EXPLORE THE MATERIAL
1) Answer these questions about the commentary on Martin McGuinness below:
(a) In what language did Martin address the queen?
(b) Which President was not identified in foreign television reports?
(c) According to what he told Miriam, what was meeting the queen his way of doing?
2) Reproduce everything in the commentary on Martin McGuinness below, from "Never mind. Publicity" down to "show his respect to the unionist people.".
═══ DOCUMENT PASSAGE
Martin addressed the poor queen in Irish, which she presumably doesn’t speak unless she’s been given hours of tedious coaching; and he addressed Miriam in English, even though she’s able to say Óiche Mhaith quite well at the end of her own show. That’s Irish nationalism for you.

To paraphrase Jeanette Winterson’s challenging mother: why be happy when you can be complicated?

Meanwhile, although present at the same historic encounter in Belfast last Wednesday, our President, Michael D Higgins, wasn’t even identified in foreign television reports, and so appeared as a mere bystander, instead of as our representative and head of State. Now that’s a national problem, if you like. Did our officials not brief anybody, just as Sinn Féin was briefing everybody it could get its hands on?

The thing is, Martin seems to have rushed from paramilitary terrorism to full-on celebrity without an intervening period of normality, or even of democracy. Pray God he doesn’t enter Celebrity Bainisteoir, or we’ll have him made Taoiseach For Life before the final.

What we’ve got to remember is what Sinn Féin has already grasped: celebrity is the most effective weapon in modern life. It looks democratic, but it ain’t. It is chilling to think that this country could have been spared 40 years of bloodshed and avoidable tragedy if only there’d been a couple of hysterical talent shows on television in the 1970s, 1980s, 1990s and the noughties. Just as sport blossomed into a religious cult during those four decades, the talent show is now believed to flow straight to the sea of fame. Of course most of the time the resulting celebrity is squandered by people who aren’t savvy to its wicked ways.

So, as Martin McGuinness greeted Miriam O’Callaghan with two air kisses – “Mwah! Mwah!”– and took his seat on the beige sofa that is now our collective culture, his handlers were right to be proud, and the viewer was left wondering which of them, Miriam or Martin, is going to end up in Áras an Uachtaráin first. We didn’t reckon on the inbuilt disappointment that comes with celebrity appearance: after all the hype this interview was not that interesting.

Never mind. Publicity has always been Sinn Féin’s great talent, and now the party has the celebrity machine to work with: it will make it its own. Seen through the prism of celebrity, an awful lot of things suddenly make sense. Martin McGuinness has killer charm, if one can put it like that, a good work ethic and nerves of steel.

It’s very nice to hear that meeting the queen was, as he told Miriam, his way of showing his respect to the unionist people. This new method is certainly preferable to the way he used to show his respect to the unionist people.
══════
═══ AVAILABLE DATA
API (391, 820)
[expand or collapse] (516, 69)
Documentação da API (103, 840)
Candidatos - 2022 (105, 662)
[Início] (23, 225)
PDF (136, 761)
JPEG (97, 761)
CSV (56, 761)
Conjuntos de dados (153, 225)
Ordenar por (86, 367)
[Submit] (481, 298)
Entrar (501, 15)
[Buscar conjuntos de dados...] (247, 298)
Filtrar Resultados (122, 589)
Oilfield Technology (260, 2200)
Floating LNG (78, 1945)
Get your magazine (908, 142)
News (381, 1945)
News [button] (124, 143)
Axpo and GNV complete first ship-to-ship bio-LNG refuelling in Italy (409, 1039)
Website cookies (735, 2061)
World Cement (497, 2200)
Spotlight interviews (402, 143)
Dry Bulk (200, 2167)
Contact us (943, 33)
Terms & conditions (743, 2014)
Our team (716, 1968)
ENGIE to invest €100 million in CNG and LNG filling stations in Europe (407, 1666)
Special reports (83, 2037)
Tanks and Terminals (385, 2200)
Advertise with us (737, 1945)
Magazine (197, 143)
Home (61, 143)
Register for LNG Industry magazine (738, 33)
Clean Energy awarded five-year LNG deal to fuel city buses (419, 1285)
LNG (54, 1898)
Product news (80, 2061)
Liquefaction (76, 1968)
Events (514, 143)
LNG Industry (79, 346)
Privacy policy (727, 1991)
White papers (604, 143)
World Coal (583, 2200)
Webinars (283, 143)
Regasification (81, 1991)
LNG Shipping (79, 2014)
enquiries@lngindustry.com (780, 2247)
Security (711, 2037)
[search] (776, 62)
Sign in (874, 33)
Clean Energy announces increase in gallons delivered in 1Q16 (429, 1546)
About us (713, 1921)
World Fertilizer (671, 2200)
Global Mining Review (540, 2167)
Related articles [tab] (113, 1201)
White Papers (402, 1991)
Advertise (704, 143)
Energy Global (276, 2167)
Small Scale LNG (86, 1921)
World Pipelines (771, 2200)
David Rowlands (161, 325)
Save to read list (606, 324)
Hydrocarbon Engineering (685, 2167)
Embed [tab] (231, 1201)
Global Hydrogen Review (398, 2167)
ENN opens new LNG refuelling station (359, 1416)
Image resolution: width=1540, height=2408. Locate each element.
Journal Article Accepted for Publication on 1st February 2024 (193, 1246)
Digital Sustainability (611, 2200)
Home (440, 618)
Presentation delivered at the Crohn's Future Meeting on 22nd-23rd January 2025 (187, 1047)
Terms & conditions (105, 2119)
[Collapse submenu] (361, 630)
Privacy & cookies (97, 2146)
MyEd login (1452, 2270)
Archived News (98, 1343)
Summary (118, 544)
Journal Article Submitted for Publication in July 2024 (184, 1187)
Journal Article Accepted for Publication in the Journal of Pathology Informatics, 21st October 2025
══════
SOLUTIONS BY TASK
1)
(a) Irish
(b) Michael D Higgins
(c) Showing his respect to the unionist people

2)
Never mind. Publicity has always been Sinn Féin’s great talent, and now the party has the celebrity machine to work with: it will make it its own. Seen through the prism of celebrity, an awful lot of things suddenly make sense. Martin McGuinness has killer charm, if one can put it like that, a good work ethic and nerves of steel.

It’s very nice to hear that meeting the queen was, as he told Miriam, his way of showing his respect to the unionist people. This new method is certainly preferable to the way he used to show his respect to the unionist people.